Galleries feel literally animated by videos like Brown’s “Wabanavia” and Erin Johnson’s consistently mesmerizing “Lake,” where she filmed fellow artists swimming in a lake during a Skowhegan residency (and in the process intimated “collective queer and desirous exchanges,” according to a former statement about the work).
But they are also animated by the wealth of media, both conventional and unconventional, which elicit perceptions of varied textures as well as contemplation of how innovatively artists have conveyed their messages. In the same gallery where Dodd’s and Wyeth’s works hang, for instance, is a particularly delicate clay sculpture by Kathy Butterly and Carly Grovinski’s “Canning the Sunset #5,” in which she meticulously layered colored sands into recycled canning jars to simulate Maine sunsets. So, in the same room we have conceptual work, craft-based work, hyper-realist and not-so-realist painting, photography (by Cig Harvey) and abstract painting (David Row, Tom Burkhardt).
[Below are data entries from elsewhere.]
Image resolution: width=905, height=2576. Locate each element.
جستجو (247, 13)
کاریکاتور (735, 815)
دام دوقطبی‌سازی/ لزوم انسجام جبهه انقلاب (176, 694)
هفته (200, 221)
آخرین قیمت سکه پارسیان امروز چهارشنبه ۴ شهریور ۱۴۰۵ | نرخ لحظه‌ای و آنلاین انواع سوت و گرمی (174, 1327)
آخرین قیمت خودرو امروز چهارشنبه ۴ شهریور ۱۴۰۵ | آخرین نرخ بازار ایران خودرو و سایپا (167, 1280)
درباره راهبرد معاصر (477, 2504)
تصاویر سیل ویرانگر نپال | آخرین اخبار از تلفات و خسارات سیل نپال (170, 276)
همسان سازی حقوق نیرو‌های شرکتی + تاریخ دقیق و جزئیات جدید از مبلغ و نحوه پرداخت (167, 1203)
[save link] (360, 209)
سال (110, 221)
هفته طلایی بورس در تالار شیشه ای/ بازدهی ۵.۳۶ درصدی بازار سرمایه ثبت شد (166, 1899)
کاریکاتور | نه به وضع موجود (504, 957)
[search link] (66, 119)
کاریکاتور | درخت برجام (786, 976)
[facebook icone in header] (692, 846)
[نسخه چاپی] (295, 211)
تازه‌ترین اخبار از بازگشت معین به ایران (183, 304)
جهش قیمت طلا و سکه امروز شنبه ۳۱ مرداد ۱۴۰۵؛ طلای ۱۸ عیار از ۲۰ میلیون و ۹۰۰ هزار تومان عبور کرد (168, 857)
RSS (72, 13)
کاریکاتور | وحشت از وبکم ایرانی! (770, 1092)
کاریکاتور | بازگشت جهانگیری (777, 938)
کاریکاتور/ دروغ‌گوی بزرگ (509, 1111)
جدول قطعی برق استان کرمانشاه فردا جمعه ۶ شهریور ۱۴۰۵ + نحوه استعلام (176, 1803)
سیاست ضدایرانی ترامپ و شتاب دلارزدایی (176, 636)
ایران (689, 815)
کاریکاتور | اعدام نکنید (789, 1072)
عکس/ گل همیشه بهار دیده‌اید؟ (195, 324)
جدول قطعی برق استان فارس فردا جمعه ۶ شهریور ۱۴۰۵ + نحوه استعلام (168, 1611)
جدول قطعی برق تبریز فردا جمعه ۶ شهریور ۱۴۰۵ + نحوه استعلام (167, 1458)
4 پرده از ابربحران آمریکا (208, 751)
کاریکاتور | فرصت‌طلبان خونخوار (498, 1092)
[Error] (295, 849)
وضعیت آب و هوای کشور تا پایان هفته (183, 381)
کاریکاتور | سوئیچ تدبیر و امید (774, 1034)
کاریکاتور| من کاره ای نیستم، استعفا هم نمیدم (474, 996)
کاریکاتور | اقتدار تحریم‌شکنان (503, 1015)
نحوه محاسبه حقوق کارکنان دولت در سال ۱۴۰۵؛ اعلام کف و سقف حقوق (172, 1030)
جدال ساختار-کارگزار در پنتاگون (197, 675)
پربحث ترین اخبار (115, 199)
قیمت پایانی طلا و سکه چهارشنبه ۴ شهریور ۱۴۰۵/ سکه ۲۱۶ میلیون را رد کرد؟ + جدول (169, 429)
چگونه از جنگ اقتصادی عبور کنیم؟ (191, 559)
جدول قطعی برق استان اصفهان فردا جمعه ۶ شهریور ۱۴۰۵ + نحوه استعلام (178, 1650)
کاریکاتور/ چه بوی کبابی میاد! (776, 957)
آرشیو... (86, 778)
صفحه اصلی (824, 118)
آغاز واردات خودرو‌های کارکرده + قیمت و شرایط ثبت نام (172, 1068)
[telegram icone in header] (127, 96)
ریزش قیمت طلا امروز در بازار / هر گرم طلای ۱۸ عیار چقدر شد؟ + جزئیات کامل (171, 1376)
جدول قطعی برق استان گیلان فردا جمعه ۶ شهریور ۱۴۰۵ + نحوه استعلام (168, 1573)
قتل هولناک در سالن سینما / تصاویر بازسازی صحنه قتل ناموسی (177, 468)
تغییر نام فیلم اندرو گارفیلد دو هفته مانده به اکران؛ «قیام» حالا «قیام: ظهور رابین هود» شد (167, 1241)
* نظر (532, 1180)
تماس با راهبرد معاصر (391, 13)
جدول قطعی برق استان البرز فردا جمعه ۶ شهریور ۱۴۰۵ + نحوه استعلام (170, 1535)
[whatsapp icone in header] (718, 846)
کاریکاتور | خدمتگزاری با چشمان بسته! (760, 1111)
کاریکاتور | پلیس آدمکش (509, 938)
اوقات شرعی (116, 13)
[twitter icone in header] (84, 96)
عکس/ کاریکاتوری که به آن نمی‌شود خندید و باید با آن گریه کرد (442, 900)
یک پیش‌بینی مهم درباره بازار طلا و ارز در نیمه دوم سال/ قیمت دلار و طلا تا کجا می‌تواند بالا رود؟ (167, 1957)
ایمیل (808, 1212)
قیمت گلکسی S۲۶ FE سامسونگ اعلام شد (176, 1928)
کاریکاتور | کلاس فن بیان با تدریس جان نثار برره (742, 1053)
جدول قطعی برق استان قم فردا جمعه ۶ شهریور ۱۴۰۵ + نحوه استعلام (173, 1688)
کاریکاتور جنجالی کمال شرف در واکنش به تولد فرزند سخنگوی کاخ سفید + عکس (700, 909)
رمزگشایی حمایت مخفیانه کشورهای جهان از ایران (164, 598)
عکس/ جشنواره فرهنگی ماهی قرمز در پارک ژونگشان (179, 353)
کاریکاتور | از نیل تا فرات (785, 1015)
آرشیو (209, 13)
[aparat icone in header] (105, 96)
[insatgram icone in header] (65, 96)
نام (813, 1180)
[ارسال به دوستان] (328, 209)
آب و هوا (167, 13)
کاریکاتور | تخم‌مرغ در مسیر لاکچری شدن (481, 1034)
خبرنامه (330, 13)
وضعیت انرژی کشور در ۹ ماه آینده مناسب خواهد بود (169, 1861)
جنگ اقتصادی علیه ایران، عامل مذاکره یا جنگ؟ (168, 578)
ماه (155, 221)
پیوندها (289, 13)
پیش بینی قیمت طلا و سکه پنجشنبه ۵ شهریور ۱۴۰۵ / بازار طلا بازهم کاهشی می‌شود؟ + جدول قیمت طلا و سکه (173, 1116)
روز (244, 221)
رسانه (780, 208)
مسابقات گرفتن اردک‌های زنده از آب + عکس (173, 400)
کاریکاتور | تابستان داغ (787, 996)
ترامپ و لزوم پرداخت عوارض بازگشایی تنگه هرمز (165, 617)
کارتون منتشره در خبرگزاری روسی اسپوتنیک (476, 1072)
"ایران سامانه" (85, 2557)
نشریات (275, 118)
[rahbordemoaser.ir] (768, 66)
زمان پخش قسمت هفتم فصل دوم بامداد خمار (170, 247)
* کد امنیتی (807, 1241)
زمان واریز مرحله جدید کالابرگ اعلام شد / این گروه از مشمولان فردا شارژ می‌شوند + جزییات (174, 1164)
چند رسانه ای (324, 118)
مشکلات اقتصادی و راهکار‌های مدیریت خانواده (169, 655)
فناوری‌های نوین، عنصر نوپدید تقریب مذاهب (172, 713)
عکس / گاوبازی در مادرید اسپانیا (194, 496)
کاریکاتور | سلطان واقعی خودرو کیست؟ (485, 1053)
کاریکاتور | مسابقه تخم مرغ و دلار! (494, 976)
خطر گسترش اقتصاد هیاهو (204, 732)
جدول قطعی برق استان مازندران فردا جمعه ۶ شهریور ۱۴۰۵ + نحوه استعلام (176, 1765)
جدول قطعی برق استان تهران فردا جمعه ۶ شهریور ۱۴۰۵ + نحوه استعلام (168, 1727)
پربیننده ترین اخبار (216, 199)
In cases like this, individual elements lead to a collective and thoroughly absorbing whole. But in every case, even when a gallery is installed only with paintings, the diversity of voices – people of color, LGBTQ, white, traditional, deceased, modern, contemporary, and so on – is what comes across loud and strikingly, resonantly clear.
“New on View” labels next to some works helpfully indicate new acquisitions or long invisible ones unearthed from the Farnsworth’s extensive holdings. Come for these. Come for the familiar works you’ve enjoyed. But come, first and foremost, for the thrilling conversation the Farnsworth now offers regarding Maine’s place in American art.